Lipschitz Condition, Uniqueness and Existence of ODE

[BrainHurts]

Homework Statement

Find a solution of the IVP

[itex]\frac{dy}{dt}[/itex] = t(1-y²)^{[itex]\frac{1}{2}[/itex]} and y(0)=0 (*)

other than y(t) = 1. Does this violate the uniqueness part of the Existence/Uniqueness Theorem. Explain.

Homework Equations

Initial Value Problem [itex]\frac{dy}{dt}[/itex]=f(t,y) y(t₀)=y₀ has a solution if f is continuous on B = [t₀,t₀ + a] x [y₀-b,y₀+b]

The Attempt at a Solution

So when I solved * by separation of variables, my solution

y(t)= sin(t²+[itex]\frac{πk}{2}[/itex]) where k = ±1,±2,...
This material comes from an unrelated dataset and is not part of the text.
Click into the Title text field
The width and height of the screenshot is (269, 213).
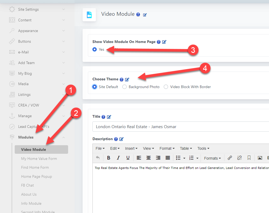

f(t,y) = t(1-y²)^{[itex]\frac{1}{2}[/itex]}
So [itex]\frac{∂f}{∂y}[/itex] = ty(1-y²)[itex]\frac{-1}{2}[/itex]

I want to say that that as long as |y|≤ 1, f(t,y) is continuous and because the set B is closed, there exists a Maximum value M = max_{(t,y)[itex]\inB[/itex]}|[itex]\frac{∂f}{∂y}[/itex]|, this is the Lipschitz condition and f satisfies this condition.

 

[HallsofIvy]

No, that's not true. The partial derivative is what you say (you mean that last "-1/2" to be an exponent) but that goes to infinity at y= 1 so there is no such maximum value.

f is continuous, and so has a maximum on a closed and bounded set, but [itex]\partial f/\partial y[/itex] is not.

 

[BrainHurts]

yes sorry that should be raised to the -1/2. I just saw that. So because ∂f/∂y goes to infinity at y=±1, does this mean that the Lipschitz condition failed and that means and that the existence and uniqueness theorem is violated?

 

[HallsofIvy]

Yes, the Lipschitz condition fails so the existence and uniqueness theorem does NOT APPLY. (I would not say it is "violated". That would imply a situation where the hypotheses are true and the conclusion is false- a counterexample.)